When different styles of parenting clash, it becomes hard for the kids to make up their minds. When you tell your kids to go play outside and your spouse wants to keep them inside the house, you probably need to find a middle path. In similar situations, parents not only get into an argument but also start taking out their frustration on their kids. Let us have a look at reasons why parenting styles clash:

When one of you is more concerned about timing 

When one partner turns out to be more particular about time and the other one has a relaxed attitude, you find it hard it make a balance. When such is the case, you are more likely to have clash on regular basis. It gets even more difficult to find a solution when kids fail to relate with one of you and at times stare at you with confusion.

When one of you is more concerned about cleanliness 

You may not be like your partner who is always running all around the house to keep it neat and tidy. Each one of us has a different tolerance to the dirt and mess that usually becomes a part of almost each house. You take things for granted but your partner fails to do that.

When Level of concern collides 

When one of the partners gives more preference to health of the kids and the other one wants them to stay in touch with nature. It becomes hard to decide what to do.

When level of involvement collides 

Who is going to take a day off to take care of a sick child? Who takes the responsibility to change the diapers of kids late at night? Such issues always take a lot of time and energy on your part.

Tips to overcome these above mentioned problems:

It is important that both partners learn to compromise or try to find a middle path that steers clear of confrontation and conflict.

Resolve small issues when kids are around

It is quite natural to have a disagreement over trivial issues and a habit of solving these issues in front of your kids can teach them a lot. It helps them learn the attitude to cooperate with other people. They develop problem-solving skills.

Task set
1. According to the text on clashing parenting styles, what is it important for both partners to learn?
2. Do these statements agree with the text on clashing parenting styles? (a) Settling trivial disagreements in front of the kids can help them develop problem-solving skills. (b) Everyone has the same tolerance for dirt and mess. (c) Parents whose styles clash may take out their frustration on their kids. Answer yes or no for each, quoting the words that decide it.
3. How would you put this sentence from the text on clashing parenting styles into Spanish: "It helps them learn the attitude to cooperate with other people."?
You won't need the data for anything here.

Data extract
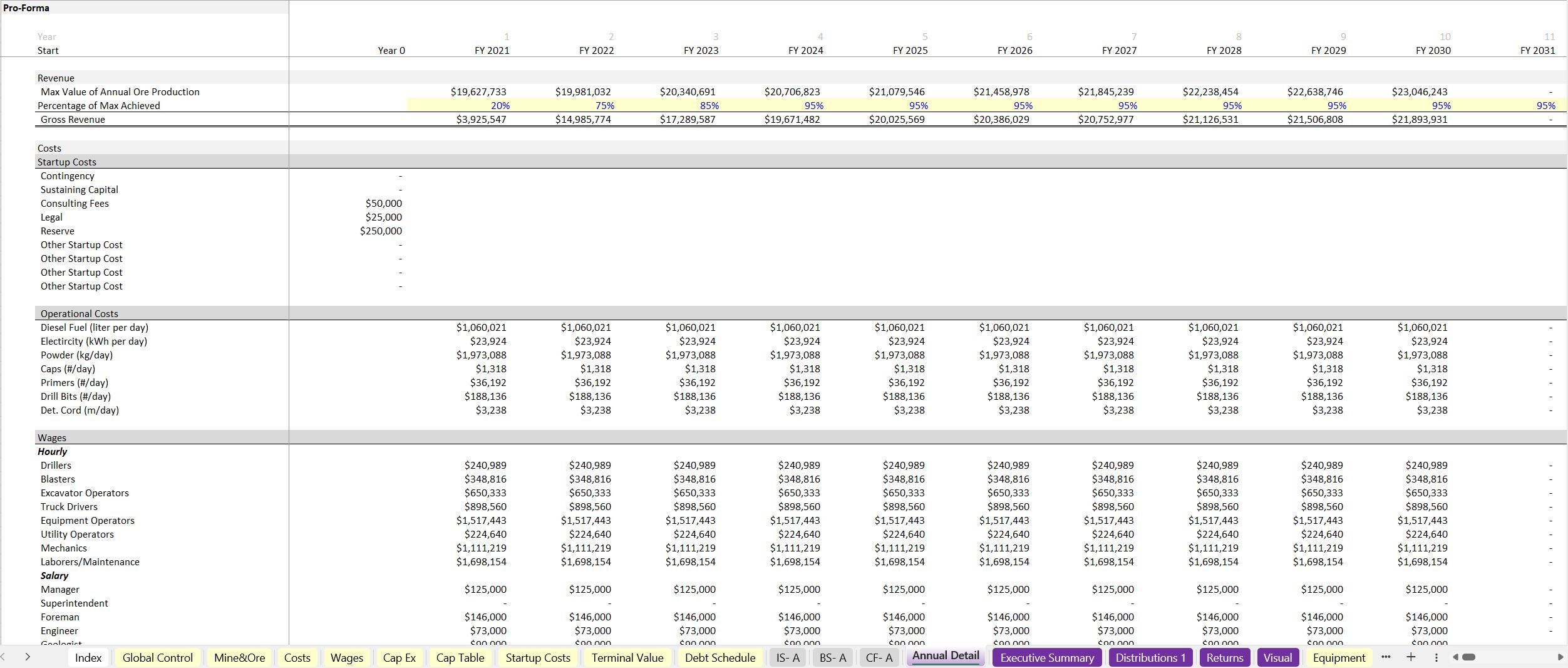Open the Global Control sheet
The width and height of the screenshot is (1568, 668).
click(x=157, y=658)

Task solutions
1. They need to learn to compromise or to find a middle path that steers clear of confrontation and conflict.

2.
(a) Yes: "They develop problem-solving skills."
(b) No: "Each one of us has a different tolerance to the dirt and mess that usually becomes a part of almost each house."
(c) Yes: "parents not only get into an argument but also start taking out their frustration on their kids."

3. Les ayuda a aprender la actitud de cooperar con otras personas.